--- Document segment ---
■ ■ ■ ■
The experiments were performed on a local laptop without GPU. In addition, Python version 3.10.12 and the dependencies in requirements.txt were used. These can be installed in a virtual environment with the following commands:
python3 -m venv .venv
source .venv/bin/activate
python3 -m pip install upgrade pip
pip install -r requirements.txt
Note: our experiments were conducted with the exact package versions specified in requirements.txt
. Future updates may alter reproducibility.
After successful installation, the user can be prompted with the program arguments:
python3 main.py --help
usage: main.py [-h] [--batch-size BATCH_SIZE] [--config CONFIG] [--epochs EPOCHS] [--json] [--lr LR] [--model MODEL]
[--test] [--train] [--out-dir OUT_DIR] [--seed SEED] [--wandb]
options:
-h, --help show this help message and exit
--batch-size BATCH_SIZE
batch size for train loop. (default: 512)
--config CONFIG name of the experiment config file. (default: config.json)
--epochs EPOCHS number of epochs to train on. (default: 10)
--json use a json config file. (default: False)
--lr LR learning rate. (default: 0.001)
--model MODEL model to train/execute: CNN or MLP. (default: CNN)
--test to test. (default: False)
--train to train. (default: False)
--out-dir OUT_DIR where output data are written. (default: experiment-YYYYMMDDTHHMMSS)
--seed SEED torch manual seed. (default: 123)
--wandb use a wandb config file. (default: False)
A simple training/test can finally be executed with the default options by running:
python3 --train --test
The hyperparameter search leading to the results below can be reproduced as follows:
python3 --wandb --config=wandb_config
Note: hints on how to customize the configuration file are available on the wandb documentation.
The results of this search are illustrated on the figures and table below (left CNN, right MLP):
Model | lr | batch-size | epochs | validation loss [Accuracy] |
---|---|---|---|---|
CNN | 1e-3 | 512 | 5 | 0.06561 [0.9813] |
CNN | 1e-3 | 1024 | 5 | 0.09156 [0.9733] |
CNN | 1e-1 | 512 | 5 | 0.1579 [0.95] |
CNN | 1e-1 | 1024 | 5 | 0.2435 [0.9235] |
MLP | 1e-3 | 512 | 5 | 0.2116 [0.9367] |
MLP | 1e-3 | 1024 | 5 | 0.2645 [0.9202] |
MLP | 1e-1 | 512 | 5 | 0.9584 [0.6551] |
MLP | 1e-1 | 1024 | 5 | 0.8177 [0.7299] |
Note: for both architectures, the hyperparameter search was performed with the same parameters. However, this is not a requirements and architectural parameter changes (e.g. in the layer depth or size) could easily be handled since model has its own set of parameters (see wandb_config.json). Be aware though that introducing new parameters would require to add the corresponding parameter management code to main.py.
■ ■ ■ ■
--- Prompt 1 ---
In two sentences, summarize the text on training setup and hyperparameter search.
--- Prompt 2 ---
Repeat word for word the passage of the text on training setup and hyperparameter search that begins at the words "--json use a" and stops after "test. (default: False)".
The material that comes after this text plays no part in any of this.

--- Available data ---
■ ■ ■ ■
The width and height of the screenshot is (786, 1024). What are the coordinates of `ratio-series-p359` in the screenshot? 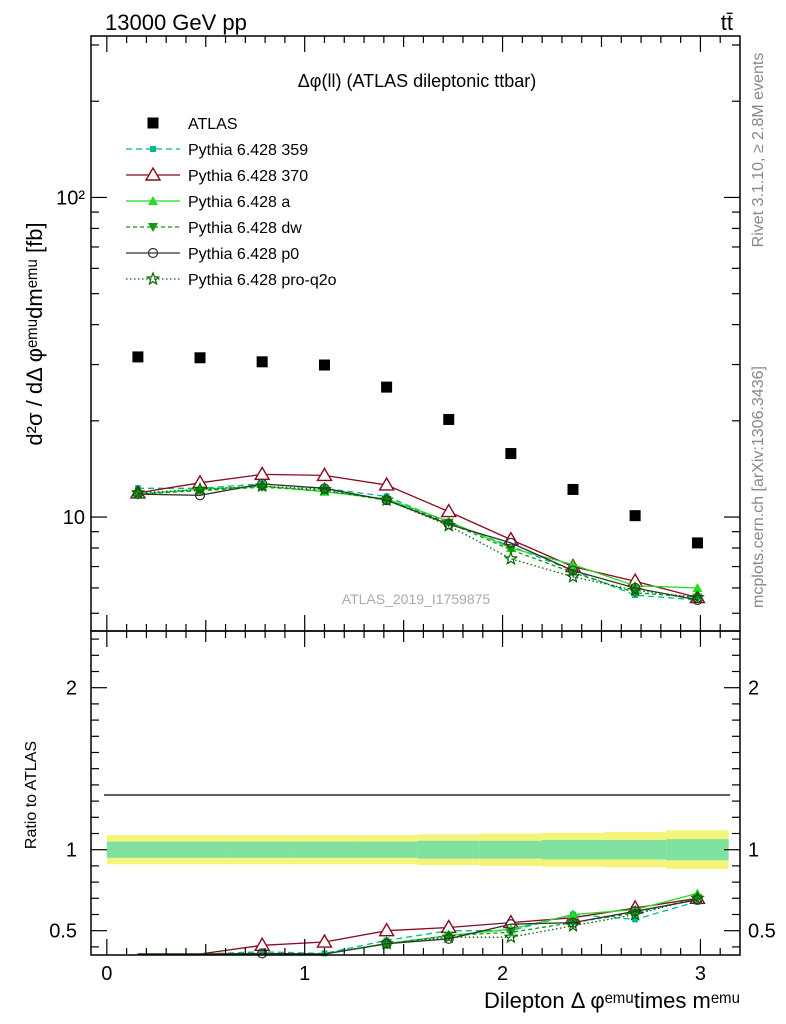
■ ■ ■ ■
--- Output 1 ---
The experiments ran on a laptop without a GPU, using Python 3.10.12 and the dependencies in requirements.txt, which can be installed in a virtual environment, and main.py accepts options such as batch size, epochs, learning rate, and model (CNN or MLP). A hyperparameter search run with the same parameters for both architectures yielded validation losses from 0.06561 (accuracy 0.9813) for a CNN with learning rate 1e-3 and batch size 512 up to 0.9584 (accuracy 0.6551) for an MLP with learning rate 1e-1 and batch size 512.

--- Output 2 ---
--json use a json config file. (default: False)
--lr LR learning rate. (default: 0.001)
--model MODEL model to train/execute: CNN or MLP. (default: CNN)
--test to test. (default: False)